====== MATERIAL FOR THIS TASK ======

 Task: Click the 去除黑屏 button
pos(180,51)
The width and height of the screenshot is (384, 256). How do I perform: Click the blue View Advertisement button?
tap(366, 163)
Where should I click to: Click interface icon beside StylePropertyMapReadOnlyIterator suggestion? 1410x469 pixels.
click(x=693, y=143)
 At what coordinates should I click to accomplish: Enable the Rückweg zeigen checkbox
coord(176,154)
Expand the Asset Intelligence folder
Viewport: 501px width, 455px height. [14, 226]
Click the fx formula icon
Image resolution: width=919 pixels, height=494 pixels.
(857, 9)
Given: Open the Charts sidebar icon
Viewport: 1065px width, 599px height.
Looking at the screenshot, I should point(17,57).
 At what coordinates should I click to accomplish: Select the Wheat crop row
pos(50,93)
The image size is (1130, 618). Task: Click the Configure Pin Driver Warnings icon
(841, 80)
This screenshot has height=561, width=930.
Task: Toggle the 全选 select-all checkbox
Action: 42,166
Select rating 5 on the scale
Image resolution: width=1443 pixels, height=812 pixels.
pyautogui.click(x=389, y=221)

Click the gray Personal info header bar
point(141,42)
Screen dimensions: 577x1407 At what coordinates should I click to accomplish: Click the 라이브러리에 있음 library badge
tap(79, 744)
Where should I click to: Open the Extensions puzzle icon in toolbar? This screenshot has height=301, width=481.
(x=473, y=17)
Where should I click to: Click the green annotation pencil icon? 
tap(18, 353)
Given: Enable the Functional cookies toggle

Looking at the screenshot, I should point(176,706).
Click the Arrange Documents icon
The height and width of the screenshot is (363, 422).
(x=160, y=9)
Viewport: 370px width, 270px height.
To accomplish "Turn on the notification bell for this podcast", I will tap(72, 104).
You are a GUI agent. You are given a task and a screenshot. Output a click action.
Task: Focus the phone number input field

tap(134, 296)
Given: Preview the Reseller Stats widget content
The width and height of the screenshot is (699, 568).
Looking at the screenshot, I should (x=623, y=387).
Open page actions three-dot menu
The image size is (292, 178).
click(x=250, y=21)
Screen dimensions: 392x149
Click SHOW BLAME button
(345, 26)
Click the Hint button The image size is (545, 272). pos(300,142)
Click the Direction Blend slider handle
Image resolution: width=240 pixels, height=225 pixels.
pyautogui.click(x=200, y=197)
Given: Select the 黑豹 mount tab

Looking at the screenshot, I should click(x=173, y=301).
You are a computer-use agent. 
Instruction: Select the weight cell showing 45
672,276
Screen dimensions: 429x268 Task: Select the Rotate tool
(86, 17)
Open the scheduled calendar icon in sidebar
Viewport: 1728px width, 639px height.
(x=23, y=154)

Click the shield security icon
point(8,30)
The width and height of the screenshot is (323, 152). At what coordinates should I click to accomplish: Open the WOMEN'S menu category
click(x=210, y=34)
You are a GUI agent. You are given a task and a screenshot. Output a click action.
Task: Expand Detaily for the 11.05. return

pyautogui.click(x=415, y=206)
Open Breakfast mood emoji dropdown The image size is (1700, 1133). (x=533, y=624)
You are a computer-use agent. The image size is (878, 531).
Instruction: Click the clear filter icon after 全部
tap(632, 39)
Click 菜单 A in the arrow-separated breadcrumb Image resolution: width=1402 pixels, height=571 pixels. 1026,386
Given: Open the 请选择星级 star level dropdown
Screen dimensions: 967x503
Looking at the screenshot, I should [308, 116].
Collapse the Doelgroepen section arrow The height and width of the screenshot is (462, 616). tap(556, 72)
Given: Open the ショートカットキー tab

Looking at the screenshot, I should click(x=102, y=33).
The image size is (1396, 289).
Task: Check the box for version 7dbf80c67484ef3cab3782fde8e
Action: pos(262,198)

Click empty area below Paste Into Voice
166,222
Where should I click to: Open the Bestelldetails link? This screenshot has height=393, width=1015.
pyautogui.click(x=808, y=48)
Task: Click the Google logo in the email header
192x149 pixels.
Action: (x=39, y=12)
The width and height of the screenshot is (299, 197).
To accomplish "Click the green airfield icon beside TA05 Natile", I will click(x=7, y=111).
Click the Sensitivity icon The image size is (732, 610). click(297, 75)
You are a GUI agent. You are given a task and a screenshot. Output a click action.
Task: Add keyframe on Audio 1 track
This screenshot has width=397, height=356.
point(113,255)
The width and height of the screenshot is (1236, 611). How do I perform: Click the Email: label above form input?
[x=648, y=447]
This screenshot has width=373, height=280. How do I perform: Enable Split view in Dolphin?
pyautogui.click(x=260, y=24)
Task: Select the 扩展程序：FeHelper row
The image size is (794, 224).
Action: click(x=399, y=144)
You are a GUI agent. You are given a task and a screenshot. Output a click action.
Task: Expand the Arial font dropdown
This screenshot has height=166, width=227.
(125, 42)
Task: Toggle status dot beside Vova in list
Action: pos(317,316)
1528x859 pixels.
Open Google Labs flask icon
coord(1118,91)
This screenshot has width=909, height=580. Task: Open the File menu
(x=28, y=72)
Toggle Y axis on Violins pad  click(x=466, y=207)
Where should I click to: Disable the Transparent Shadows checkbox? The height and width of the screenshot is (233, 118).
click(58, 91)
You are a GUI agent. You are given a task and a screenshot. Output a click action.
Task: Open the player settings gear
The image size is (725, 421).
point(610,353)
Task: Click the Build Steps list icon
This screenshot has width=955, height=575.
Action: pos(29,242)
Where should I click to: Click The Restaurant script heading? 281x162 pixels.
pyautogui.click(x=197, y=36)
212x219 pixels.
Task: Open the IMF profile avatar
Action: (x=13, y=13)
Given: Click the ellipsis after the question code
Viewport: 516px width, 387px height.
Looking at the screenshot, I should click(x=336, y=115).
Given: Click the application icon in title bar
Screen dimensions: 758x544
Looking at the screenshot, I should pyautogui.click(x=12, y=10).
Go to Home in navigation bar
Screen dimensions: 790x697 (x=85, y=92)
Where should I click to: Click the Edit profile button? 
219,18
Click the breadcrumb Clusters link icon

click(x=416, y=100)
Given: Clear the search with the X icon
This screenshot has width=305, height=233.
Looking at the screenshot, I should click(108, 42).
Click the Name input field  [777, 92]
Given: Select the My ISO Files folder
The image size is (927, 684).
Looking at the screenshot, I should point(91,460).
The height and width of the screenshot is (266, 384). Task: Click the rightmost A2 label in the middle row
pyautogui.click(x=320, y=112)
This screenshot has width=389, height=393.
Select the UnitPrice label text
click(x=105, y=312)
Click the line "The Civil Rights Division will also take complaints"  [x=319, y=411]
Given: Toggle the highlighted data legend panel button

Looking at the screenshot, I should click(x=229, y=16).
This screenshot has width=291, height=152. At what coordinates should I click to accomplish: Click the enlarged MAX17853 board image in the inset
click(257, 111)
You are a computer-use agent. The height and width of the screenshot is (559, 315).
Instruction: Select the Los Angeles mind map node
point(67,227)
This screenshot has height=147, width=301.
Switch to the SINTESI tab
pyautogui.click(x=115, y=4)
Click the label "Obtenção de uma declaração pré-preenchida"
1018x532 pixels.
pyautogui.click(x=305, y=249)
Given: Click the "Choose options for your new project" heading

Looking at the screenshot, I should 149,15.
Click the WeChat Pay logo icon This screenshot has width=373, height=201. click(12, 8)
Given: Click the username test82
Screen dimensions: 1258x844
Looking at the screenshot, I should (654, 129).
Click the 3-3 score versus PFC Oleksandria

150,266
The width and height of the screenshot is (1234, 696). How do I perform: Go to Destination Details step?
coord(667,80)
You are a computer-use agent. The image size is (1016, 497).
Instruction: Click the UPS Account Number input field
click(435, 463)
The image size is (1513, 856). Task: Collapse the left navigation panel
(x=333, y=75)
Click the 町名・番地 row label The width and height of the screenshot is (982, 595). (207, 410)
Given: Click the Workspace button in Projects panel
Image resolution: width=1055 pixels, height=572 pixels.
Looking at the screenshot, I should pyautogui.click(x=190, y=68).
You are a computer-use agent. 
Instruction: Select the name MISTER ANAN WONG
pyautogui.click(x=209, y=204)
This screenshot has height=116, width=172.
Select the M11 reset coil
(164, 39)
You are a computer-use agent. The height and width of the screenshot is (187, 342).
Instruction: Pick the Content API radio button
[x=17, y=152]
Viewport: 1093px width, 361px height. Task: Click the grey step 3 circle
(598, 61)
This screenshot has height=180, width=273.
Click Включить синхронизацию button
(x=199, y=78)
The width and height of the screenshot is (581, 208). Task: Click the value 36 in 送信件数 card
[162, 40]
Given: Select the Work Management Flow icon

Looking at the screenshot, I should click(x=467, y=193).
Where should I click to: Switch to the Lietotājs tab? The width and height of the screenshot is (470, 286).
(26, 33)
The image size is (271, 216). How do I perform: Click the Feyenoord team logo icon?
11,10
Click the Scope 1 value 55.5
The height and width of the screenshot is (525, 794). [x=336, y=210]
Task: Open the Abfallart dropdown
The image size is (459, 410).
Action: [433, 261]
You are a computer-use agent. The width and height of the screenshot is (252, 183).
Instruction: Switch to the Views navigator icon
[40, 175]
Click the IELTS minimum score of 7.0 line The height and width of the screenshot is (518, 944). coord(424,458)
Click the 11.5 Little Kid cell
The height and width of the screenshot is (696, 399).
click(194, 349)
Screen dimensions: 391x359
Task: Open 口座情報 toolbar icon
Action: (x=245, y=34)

======

**REQUIREMENT**.
Please retype the entries from the first line through the line containing "Viewport: 501px width, 455px", with both of those lines included and every character unchanged.

**EXPECTED OUTPUT**.
 Task: Click the 去除黑屏 button
pos(180,51)
The width and height of the screenshot is (384, 256). How do I perform: Click the blue View Advertisement button?
tap(366, 163)
Where should I click to: Click interface icon beside StylePropertyMapReadOnlyIterator suggestion? 1410x469 pixels.
click(x=693, y=143)
 At what coordinates should I click to accomplish: Enable the Rückweg zeigen checkbox
coord(176,154)
Expand the Asset Intelligence folder
Viewport: 501px width, 455px height. [14, 226]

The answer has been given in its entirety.